Dossier : IMM-2612-10

Référence : 2011 CF 54

Ottawa (Ontario), le 18 janvier 2011

En présence de monsieur le juge Shore 

 

ENTRE :

 

ROBERT AMAURY GARCIA HERNANDEZ

 

 

 

demanderesse

 

et

 

 

 

LE MINISTRE DE LA CITOYENNETÉ

ET DE L'IMMIGRATION

 

 

 

 

défenderesse

 

         MOTIFS DU JUGEMENT ET JUGEMENT

 

I.  Au préalable

[1]               Dans l’affaire Ribic c Canada (Ministre de l’Emploi et de l’Immigration), [1985] DSAI no 4 (QL/Lexis), une cause de principe en matière des sursis accordés par la Section d’appel de l’immigration (SAI) de la Commission de l’immigration et du statut de réfugié, la Section d’appel a énoncé les critères dont elle doit tenir compte afin de déterminer si l’octroi d’un sursis à une mesure de renvoi est approprié pour un cas particulier.

[2]               Les facteurs sont les suivants :

a.       la gravité de l’infraction ou des infractions à l’origine de l’expulsion et la possibilité de réadaptation;

b.      les circonstances du manquement aux conditions d’admissibilité, qui sont à l’origine de la mesure;

c.       la période passée au Canada et le degré d’établissement du demandeur au Canada;

d.      la famille qu’il a au pays et les bouleversements que l’expulsion du demandeur occasionnerait pour cette famille;

e.       le soutien dont bénéficie le demandeur, non seulement au sein de sa famille, mais également de la collectivité;

f.        l’importance des difficultés que causerait au demandeur le retour dans son pays de nationalité (ce facteur est parfois appelé celui des « difficultés à l’étranger »).

 

II. Introduction

[3]               L’un des principaux objectifs de la Loi sur l'immigration et la protection des réfugiés, LC 2001, c 27 (LIPR) est la sécurité des Canadiens :

3.      (1) En matière d’immigration, la présente loi a pour objet :

 

[...]

 

h) de protéger la santé des Canadiens et de garantir leur sécurité;

 

 

i) de promouvoir, à l’échelle internationale, la justice et la sécurité par le respect des droits de la personne et l’interdiction de territoire aux personnes qui sont des criminels ou constituent un danger pour la sécurité [...]

3.      (1) The objectives of this Act with respect to immigration are

 

 

(h) to protect the health and safety of Canadians and to maintain the security of Canadian society;

 

(i) to promote international justice and security by fostering respect for human rights and by denying access to Canadian territory to persons who are criminals or security risks …

 

 

[4]               La décision contestée par le demandeur respecte cet objectif fondamental.

 

II.  Faits

[5]               La Cour est saisie d’une demande de contrôle judiciaire déposée par le demandeur en vertu du paragraphe 72(1) de la LIPR. Le demandeur conteste la décision de la SAI, rendue le 18 mars 2010. Cette décision refusait d’accorder au demandeur un sursis à l’exécution de la mesure de renvoi émise à son égard.

 

[6]               Le demandeur, monsieur Robert Amaury Garcia Hernandez, est citoyen de la République dominicaine.

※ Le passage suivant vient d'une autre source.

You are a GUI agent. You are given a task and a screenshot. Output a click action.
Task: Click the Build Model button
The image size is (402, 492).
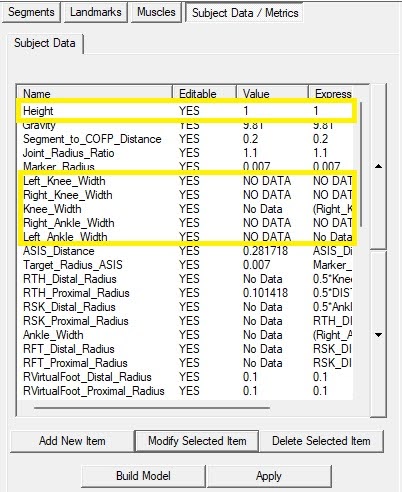pos(143,476)
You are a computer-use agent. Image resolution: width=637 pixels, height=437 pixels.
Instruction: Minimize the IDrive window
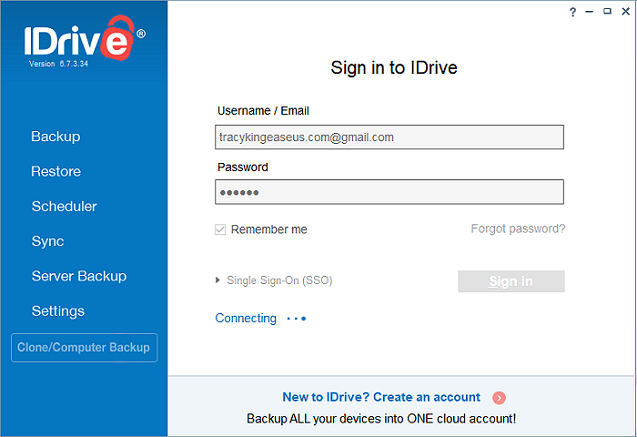click(x=589, y=12)
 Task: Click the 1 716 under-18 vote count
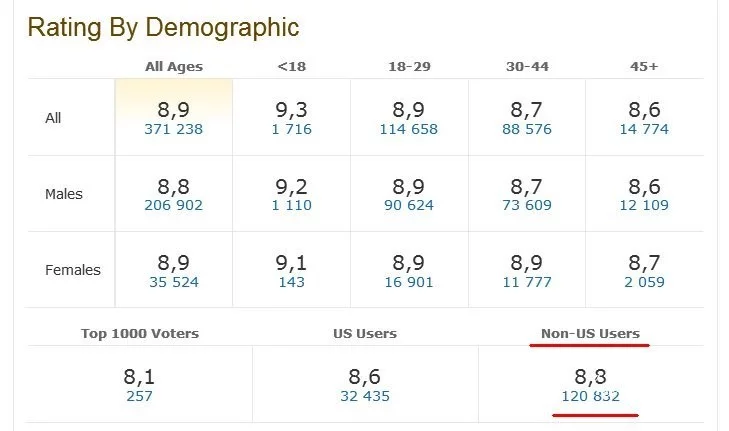pos(291,129)
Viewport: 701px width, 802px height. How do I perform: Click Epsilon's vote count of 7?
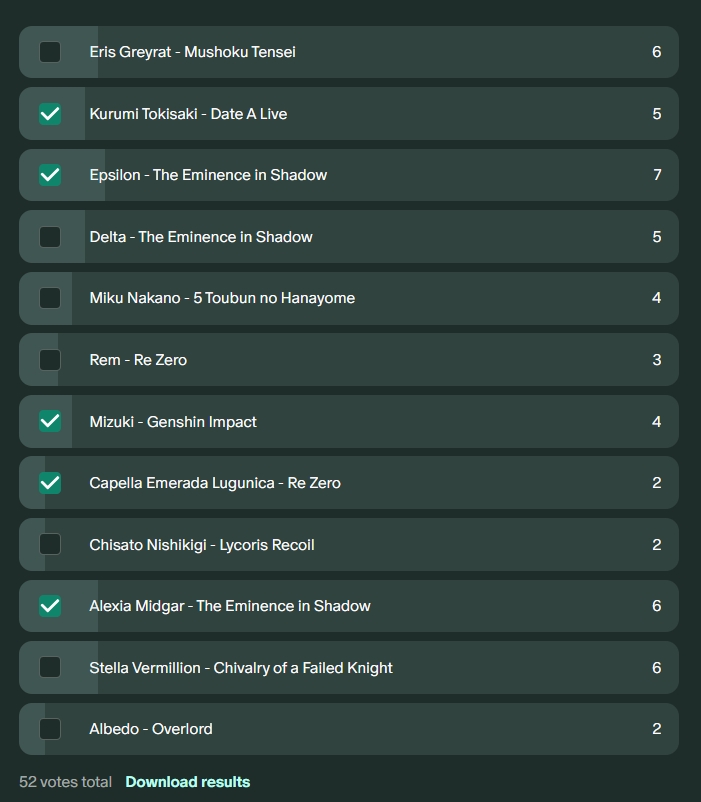(657, 175)
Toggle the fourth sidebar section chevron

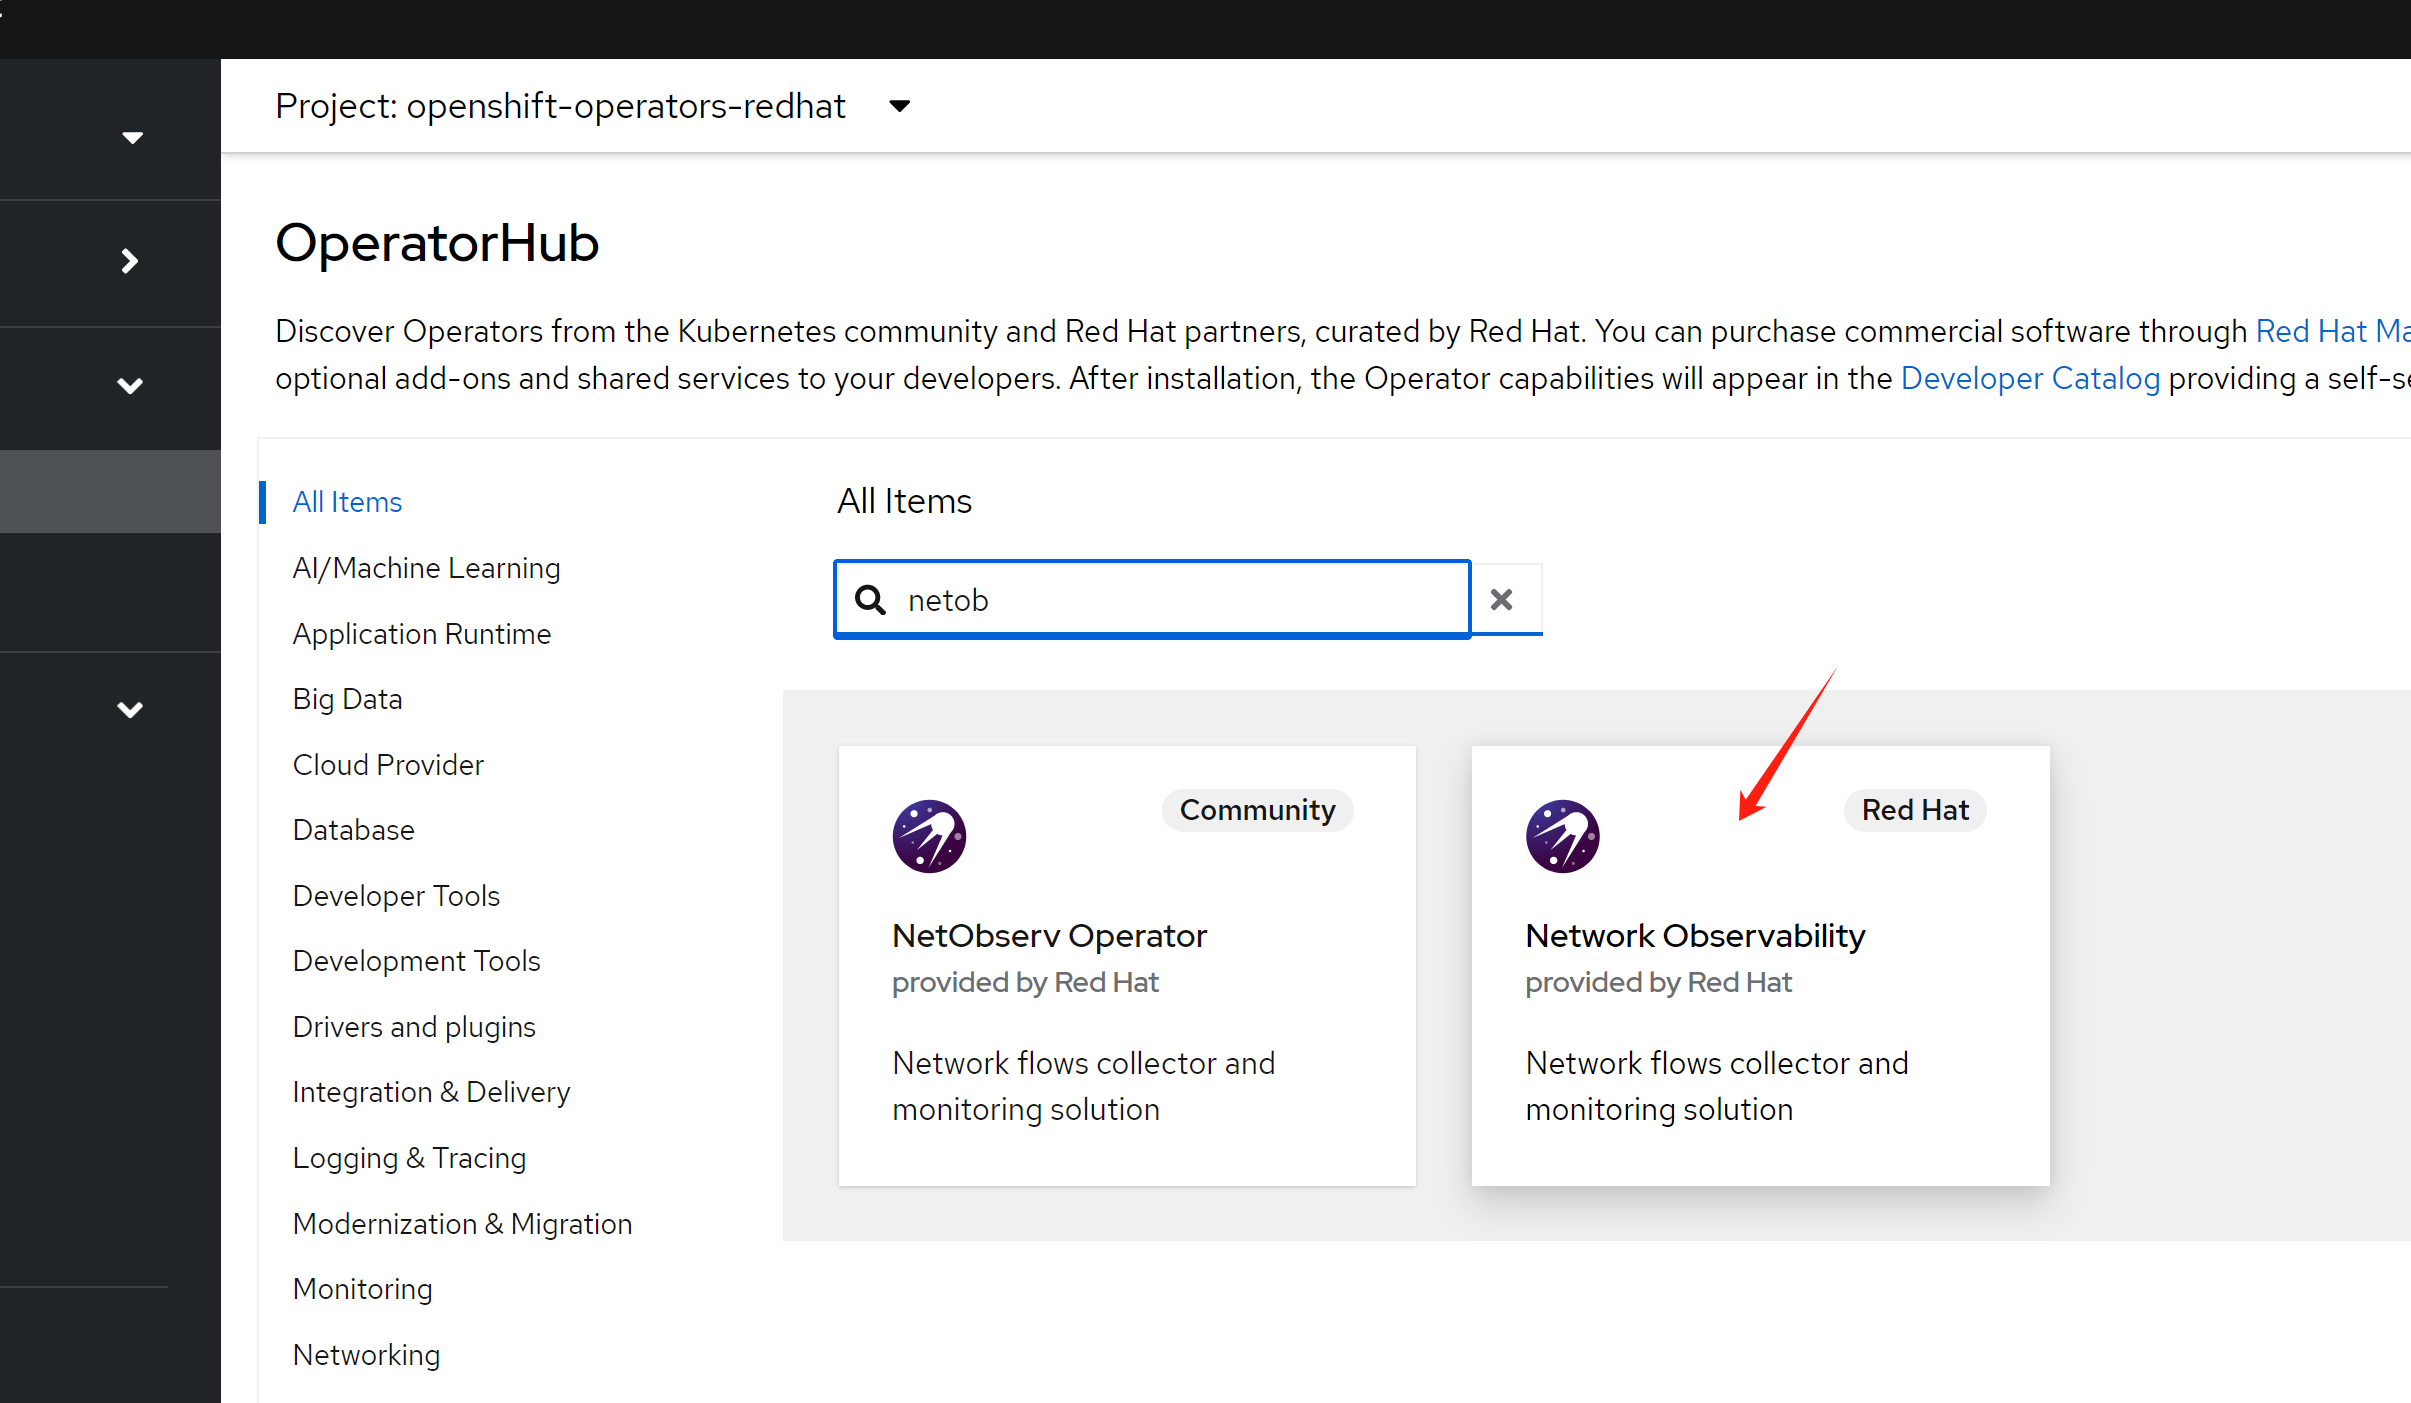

Il a 25 ans. Il a obtenu sa résidence permanente en juillet 2000. Depuis 2006, le demandeur a des démêlés avec la justice. En 2008, il a été jugé inadmissible au sens de l’alinéa 36(1)a) de la LIPR.

 

[7]               En août 2008, à la suite de la déclaration de culpabilité du demandeur, un agent d’immigration a préparé, conformément au paragraphe 44(1) de la LIPR, un rapport d’interdiction de territoire.

 

[8]               Le rapport d’interdiction de territoire était fondé sur l’alinéa 36(1)a) de la LIPR lequel énonce qu’un résident permanent est interdit de territoire s’il est déclaré coupable au Canada d’une infraction passible d’un emprisonnement maximal de 10 ans.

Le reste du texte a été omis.